Exercise prompt: Pull out every line below holding the word "entry".

Stored data entries

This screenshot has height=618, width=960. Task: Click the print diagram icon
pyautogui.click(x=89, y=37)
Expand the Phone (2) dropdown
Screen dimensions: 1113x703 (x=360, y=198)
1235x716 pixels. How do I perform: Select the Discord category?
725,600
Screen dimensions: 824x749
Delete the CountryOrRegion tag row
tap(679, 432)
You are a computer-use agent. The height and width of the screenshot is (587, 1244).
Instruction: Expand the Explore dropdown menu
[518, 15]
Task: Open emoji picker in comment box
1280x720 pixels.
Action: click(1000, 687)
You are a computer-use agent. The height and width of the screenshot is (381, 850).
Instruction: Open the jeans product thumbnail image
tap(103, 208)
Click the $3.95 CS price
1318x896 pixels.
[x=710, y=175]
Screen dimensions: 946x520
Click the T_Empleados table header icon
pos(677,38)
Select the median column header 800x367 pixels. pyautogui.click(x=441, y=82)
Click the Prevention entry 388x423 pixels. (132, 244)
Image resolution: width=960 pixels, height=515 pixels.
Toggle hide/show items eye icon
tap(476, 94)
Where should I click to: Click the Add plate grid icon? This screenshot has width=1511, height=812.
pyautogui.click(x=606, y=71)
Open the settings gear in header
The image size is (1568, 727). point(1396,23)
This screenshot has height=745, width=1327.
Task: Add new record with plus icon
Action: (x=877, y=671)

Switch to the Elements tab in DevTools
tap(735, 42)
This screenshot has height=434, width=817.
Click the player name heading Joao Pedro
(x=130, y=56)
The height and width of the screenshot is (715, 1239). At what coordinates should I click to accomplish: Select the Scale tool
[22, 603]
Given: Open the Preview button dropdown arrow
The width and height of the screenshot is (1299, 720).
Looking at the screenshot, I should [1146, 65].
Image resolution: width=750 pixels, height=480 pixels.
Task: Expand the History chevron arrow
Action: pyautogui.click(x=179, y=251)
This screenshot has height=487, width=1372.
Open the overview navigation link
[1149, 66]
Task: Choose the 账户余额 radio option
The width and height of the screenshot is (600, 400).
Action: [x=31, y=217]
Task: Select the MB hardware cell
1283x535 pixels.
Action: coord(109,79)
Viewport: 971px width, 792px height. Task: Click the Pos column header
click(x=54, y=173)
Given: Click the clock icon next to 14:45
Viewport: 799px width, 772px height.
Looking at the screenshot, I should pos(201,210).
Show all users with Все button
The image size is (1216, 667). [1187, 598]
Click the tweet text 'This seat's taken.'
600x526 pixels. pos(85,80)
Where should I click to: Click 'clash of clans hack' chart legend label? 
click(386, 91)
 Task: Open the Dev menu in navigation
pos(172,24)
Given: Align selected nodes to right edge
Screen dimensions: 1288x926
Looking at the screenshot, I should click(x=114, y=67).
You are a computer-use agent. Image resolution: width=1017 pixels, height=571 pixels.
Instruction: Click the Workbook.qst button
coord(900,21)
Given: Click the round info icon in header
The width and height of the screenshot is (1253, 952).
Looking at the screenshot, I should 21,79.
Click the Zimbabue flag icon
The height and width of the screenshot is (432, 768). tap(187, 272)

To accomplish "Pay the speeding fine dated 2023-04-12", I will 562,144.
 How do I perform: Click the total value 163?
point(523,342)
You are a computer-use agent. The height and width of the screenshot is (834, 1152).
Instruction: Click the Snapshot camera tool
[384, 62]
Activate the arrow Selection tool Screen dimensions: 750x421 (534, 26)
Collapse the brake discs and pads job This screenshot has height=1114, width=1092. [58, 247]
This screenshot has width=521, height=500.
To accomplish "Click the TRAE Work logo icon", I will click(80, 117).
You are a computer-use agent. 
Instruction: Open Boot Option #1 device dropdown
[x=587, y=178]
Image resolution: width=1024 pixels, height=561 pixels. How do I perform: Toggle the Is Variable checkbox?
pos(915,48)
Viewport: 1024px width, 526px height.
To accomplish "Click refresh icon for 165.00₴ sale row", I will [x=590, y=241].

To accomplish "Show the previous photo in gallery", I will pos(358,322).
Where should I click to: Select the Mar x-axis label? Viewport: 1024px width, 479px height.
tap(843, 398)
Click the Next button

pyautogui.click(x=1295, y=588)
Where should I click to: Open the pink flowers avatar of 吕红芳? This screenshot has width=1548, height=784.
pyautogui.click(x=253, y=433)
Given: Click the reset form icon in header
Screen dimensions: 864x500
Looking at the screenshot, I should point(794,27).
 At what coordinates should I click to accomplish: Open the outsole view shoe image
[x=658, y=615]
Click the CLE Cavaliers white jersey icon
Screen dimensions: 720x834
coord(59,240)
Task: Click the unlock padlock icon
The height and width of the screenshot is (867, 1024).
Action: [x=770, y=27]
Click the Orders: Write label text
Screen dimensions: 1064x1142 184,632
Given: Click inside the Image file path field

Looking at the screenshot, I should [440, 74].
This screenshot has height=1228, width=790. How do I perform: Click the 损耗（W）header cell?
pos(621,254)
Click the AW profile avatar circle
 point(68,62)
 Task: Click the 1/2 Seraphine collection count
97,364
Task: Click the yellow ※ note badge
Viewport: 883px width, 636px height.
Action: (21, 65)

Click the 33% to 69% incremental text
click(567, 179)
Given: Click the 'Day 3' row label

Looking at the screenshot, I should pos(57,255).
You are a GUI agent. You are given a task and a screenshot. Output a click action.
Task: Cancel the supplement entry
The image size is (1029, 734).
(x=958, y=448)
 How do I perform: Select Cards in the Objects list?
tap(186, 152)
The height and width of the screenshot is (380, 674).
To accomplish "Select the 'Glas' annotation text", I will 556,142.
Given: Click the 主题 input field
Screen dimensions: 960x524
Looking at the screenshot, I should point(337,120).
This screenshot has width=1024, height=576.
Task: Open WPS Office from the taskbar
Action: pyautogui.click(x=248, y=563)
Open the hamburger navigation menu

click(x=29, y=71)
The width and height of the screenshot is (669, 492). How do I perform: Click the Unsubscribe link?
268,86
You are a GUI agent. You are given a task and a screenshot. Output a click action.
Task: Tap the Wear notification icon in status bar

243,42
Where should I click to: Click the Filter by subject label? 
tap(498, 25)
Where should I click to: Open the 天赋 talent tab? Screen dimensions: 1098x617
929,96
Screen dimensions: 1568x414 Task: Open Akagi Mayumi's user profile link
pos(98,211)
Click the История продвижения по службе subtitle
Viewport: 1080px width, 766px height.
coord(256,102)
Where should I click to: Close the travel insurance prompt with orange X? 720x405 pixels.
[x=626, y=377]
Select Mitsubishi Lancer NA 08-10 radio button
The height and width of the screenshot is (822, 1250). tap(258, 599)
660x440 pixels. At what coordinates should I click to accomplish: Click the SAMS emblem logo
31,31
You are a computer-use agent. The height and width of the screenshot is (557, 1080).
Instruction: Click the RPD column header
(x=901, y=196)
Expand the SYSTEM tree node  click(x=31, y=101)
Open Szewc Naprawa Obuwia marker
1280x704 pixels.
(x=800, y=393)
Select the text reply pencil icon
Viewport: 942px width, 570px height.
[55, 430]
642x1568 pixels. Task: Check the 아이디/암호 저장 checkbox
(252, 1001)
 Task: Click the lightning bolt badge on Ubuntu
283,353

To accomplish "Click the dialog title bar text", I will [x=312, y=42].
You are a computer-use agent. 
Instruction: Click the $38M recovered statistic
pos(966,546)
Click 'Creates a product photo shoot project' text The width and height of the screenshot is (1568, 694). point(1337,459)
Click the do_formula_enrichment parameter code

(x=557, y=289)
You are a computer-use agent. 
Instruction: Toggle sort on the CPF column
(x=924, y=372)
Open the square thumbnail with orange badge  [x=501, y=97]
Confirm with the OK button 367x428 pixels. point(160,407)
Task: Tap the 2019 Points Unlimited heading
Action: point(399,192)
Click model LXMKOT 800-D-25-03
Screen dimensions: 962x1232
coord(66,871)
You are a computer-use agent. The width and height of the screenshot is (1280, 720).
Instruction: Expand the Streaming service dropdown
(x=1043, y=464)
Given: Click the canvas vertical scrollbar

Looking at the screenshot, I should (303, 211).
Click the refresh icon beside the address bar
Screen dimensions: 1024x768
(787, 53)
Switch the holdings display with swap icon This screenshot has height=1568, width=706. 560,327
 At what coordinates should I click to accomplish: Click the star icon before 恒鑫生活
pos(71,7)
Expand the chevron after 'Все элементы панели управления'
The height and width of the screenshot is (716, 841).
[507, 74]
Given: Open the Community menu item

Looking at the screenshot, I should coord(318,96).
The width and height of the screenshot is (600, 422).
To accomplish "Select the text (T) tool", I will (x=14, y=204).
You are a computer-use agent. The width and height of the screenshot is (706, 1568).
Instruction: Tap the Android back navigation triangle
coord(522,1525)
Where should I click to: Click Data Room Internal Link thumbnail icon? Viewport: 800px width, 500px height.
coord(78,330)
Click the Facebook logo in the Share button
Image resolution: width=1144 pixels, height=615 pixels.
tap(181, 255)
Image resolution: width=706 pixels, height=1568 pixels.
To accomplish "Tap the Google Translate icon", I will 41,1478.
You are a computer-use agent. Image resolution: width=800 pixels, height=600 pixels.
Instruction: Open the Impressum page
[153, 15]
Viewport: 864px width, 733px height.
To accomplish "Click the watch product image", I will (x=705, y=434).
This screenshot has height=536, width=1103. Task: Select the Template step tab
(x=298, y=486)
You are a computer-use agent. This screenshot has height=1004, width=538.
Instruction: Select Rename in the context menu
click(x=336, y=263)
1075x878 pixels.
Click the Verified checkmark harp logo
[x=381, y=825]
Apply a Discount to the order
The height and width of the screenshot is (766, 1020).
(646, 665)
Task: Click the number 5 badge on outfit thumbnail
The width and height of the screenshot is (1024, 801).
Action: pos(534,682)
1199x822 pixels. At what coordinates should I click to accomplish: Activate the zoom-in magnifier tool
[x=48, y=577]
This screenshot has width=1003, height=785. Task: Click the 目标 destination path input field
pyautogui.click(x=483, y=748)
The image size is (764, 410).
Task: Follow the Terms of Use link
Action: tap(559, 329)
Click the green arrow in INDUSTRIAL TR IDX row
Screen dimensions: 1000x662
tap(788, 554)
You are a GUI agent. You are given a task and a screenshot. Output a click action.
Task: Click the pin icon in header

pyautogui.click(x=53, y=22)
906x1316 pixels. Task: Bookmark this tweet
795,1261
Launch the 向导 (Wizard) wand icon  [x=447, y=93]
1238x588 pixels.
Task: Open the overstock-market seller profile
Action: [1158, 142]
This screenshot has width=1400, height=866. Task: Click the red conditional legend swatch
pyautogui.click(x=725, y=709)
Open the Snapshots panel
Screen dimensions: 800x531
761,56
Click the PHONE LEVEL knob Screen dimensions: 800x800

Result:
Click the Prevention entry 388x423 pixels. (132, 244)
Task: Cancel the supplement entry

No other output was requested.